Proxmox VE 8 Cluster - New nodes unhealthy

chedda7

Member
Apr 18, 2020
4
0
21
40
Been using Proxmox for nearly a year stable on a single machine. Decided to add two more machines to create a cluster and eventual HA.

Steps taken on original machine (metal-01):
  1. Datacenter -> Cluster -> Create Cluster

Steps taken on metal-02 and metal-03:
  1. Installed PVE 8.03 -> RAID-Z1 on 2x Micron 5400 960GB
  2. Minor NIC configurations for static IP and SAN networking
  3. Edited /etc/apt/source.list to contain the pve free repo
  4. Commented out the enterprise repos from /etc/apt/sources.list.d/*
  5. Ran apt update + upgrade
  6. Datacenter -> Cluster -> Join Cluster
Steps taken at Cluster level post creation:
  1. Edited a few Storage items as they only exist on metal-01 but defaulted to All Nodes

Behavior that is repeatedly observed:
New nodes become unhealthy overnight and by the next day only metal-01 is still green. The nodes metal-02 and metal-03 are unresponsive via SSH as well, they are completely locked up. A physical restart brings the node back into the cluster.

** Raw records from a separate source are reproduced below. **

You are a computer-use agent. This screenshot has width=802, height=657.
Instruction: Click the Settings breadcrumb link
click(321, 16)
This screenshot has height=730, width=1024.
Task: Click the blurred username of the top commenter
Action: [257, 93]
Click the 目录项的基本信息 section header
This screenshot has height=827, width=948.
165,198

I've done some googling and checked out logs with commands such as journalctl -b -u pve-cluster -u corosync but nothing is jumping out here.
 
Last edited:
Hello whats the state of `pvecm status`?

Do you know the timestamp on which nodes 2 and 3 disconnected from the cluster? It would be interesting to check the system logs (not just of pve-cluster and corosync) around that timestamp on all nodes.
 
We opened a support ticket, it's looking like this is related to the ASMedia controller they were on. We moved the drives to the native SATA bridge and things have been more stable.